Intrigued but wary, I took some time out to build a generic TCP proxy that could handle any TCP-based protocol, not just HTTP. Once complete, my proxy allowed me to inspect the uncooperative app’s communications with its servers. This meant that I could continue to creep on my fake dummy profile, with some promising results.
In this 4-part series, I will show you how to build a TCP proxy of your own. At the end of the project you’ll be able to use your proxy to intercept, record, edit, and replay all of your smartphone’s TCP traffic, not just HTTP. You’ll have learned a lot about many of the key technologies underpinning the internet, including DNS, TLS, and TCP. And you too will be able to try and rediscover the exact whereabouts of your own Testington McTest, age 28, lives in San Francisco, likes “Testing”.
1. What is a proxy?
A proxy is an intermediary that sends messages to a server on a client’s behalf.
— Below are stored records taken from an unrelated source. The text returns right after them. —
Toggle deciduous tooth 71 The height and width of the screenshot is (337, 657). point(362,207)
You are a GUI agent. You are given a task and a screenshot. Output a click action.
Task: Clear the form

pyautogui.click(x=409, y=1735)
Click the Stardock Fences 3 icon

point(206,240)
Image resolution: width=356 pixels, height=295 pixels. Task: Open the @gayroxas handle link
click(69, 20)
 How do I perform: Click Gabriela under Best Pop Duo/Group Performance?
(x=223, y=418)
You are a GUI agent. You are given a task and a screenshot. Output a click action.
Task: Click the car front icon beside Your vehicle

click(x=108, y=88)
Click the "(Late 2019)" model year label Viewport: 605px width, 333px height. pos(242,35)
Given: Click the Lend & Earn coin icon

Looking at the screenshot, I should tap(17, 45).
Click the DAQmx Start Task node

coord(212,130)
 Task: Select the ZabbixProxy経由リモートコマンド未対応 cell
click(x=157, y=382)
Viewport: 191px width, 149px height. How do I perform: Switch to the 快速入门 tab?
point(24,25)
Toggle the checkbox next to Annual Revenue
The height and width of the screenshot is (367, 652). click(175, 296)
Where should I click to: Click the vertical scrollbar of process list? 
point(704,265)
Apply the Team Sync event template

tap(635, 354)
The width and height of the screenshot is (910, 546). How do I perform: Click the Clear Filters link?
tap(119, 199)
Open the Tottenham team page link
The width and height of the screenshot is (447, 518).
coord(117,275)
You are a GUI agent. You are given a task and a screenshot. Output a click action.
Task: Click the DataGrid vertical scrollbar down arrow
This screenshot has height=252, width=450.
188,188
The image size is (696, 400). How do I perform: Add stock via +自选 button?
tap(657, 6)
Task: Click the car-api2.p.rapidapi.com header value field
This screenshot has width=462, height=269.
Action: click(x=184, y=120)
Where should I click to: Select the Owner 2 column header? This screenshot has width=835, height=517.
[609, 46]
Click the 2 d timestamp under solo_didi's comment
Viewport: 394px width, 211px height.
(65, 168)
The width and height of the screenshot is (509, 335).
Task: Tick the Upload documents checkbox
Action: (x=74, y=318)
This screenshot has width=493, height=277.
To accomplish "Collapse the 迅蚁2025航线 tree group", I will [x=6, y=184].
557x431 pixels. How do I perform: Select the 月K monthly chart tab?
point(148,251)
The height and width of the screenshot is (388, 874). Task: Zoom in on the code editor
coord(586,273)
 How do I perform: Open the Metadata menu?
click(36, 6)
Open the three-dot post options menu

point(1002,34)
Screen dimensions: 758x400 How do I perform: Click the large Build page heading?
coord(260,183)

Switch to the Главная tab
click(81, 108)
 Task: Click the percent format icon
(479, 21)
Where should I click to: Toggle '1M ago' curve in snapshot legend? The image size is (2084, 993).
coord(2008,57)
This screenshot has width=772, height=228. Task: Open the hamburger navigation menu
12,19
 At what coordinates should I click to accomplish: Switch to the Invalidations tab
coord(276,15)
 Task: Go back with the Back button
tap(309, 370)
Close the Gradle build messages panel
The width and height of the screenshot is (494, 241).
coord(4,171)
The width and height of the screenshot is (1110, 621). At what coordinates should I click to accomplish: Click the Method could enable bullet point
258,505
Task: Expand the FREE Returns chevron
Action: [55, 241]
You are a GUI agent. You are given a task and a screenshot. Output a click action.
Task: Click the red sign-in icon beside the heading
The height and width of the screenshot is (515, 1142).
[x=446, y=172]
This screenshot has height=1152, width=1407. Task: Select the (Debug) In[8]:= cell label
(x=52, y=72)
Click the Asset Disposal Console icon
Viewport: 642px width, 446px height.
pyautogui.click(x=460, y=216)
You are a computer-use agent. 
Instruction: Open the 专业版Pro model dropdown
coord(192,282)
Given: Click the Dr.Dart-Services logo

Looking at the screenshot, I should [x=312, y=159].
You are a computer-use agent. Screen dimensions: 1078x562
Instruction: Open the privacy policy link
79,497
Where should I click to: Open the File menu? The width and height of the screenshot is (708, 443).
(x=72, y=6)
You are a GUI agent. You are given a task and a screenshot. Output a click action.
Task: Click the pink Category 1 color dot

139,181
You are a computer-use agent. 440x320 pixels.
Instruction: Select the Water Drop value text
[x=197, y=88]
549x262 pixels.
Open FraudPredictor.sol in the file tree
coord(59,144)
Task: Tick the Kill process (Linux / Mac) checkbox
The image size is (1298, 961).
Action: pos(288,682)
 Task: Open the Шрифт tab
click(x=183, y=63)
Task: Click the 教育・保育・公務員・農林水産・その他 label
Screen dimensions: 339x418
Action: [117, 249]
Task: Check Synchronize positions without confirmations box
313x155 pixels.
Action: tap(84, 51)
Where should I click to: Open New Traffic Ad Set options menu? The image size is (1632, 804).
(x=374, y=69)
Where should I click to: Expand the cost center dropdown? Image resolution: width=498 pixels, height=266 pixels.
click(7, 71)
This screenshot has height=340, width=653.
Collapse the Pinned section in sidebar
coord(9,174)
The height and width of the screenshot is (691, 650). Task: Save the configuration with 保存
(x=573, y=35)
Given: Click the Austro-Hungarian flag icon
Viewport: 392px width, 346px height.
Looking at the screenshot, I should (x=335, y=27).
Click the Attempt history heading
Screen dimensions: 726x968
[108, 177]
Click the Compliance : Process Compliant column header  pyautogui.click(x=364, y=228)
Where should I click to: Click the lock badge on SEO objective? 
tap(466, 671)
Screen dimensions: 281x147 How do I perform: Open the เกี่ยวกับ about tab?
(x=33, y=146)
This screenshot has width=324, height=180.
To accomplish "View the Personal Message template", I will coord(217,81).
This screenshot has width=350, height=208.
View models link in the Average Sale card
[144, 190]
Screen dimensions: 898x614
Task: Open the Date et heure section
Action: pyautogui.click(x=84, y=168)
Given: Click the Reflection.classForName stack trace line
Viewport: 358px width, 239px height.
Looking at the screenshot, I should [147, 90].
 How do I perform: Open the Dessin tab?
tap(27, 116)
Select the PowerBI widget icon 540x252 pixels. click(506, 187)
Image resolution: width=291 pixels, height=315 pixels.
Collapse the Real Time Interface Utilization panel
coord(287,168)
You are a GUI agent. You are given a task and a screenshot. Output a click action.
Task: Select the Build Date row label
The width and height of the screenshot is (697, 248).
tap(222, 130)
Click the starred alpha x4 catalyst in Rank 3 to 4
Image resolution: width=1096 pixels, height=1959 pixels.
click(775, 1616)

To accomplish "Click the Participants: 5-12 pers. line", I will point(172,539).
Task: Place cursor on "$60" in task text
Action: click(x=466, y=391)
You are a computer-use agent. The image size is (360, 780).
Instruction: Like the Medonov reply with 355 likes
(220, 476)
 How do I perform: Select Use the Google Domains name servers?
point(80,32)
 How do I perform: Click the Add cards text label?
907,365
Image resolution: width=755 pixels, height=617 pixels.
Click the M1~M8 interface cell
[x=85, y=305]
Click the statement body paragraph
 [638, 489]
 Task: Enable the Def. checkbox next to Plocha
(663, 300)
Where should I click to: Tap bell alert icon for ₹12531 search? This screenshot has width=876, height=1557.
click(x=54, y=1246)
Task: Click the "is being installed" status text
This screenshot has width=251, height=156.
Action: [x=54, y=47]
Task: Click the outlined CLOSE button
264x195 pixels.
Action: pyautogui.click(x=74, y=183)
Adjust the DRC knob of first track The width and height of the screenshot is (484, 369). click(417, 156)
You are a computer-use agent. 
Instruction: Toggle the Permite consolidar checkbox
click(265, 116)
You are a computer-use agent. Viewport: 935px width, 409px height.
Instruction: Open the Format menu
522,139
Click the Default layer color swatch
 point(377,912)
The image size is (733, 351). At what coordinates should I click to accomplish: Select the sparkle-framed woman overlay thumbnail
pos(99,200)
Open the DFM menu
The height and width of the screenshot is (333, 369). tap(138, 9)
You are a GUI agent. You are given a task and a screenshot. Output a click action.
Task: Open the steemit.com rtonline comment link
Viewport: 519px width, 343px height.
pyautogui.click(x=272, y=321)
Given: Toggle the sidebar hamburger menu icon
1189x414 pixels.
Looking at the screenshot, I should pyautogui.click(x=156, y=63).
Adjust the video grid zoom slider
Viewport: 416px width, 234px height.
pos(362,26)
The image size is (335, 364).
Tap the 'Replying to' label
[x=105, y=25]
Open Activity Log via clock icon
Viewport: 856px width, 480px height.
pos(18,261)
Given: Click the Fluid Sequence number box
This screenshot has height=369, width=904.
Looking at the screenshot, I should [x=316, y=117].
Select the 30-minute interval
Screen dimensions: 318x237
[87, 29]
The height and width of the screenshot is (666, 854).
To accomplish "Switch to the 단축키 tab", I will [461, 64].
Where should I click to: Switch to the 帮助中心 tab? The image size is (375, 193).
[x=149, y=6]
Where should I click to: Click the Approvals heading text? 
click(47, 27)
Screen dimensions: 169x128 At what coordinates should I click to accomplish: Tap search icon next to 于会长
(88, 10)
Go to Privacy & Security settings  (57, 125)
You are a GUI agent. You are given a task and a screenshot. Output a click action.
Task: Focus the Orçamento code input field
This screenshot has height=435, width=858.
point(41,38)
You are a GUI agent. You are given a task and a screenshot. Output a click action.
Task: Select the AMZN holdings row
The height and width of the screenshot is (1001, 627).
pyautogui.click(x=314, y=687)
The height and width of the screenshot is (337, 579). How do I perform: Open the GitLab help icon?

When browsing the internet using a proxy, you don’t directly ask Google “how do I cheat at poker?”. Instead you send a request to your proxy, asking it to ask Google how to cheat at poker for you. Your proxy asks Google, and sends you back the response. Google knows that it was talking to your proxy, but doesn’t necessarily know that it was you on the other side.
Proxies are widely used for privacy, content filtering, censorship bypassing, caching, and security penetration testing.
We are going to build a particular type of proxy known as a “man-in-the-middle” (MITM). MITM proxies are commonly used by security penetration testers in order to read, log, and modify the data that a client (like a smartphone) exchanges with a remote server (like a dating app).
Suppose that you wanted to use a MITM proxy (running on your own laptop) to inspect the traffic sent to and from your favorite dating app. You would instruct your smartphone to send its traffic to your MITM proxy, instead of sending it directly to the dating app’s servers. Your smartphone would no longer ask the dating app’s servers “how far away is Alex?”. Rather, it would ask your MITM proxy to ask the dating app how far away Alex is on your behalf.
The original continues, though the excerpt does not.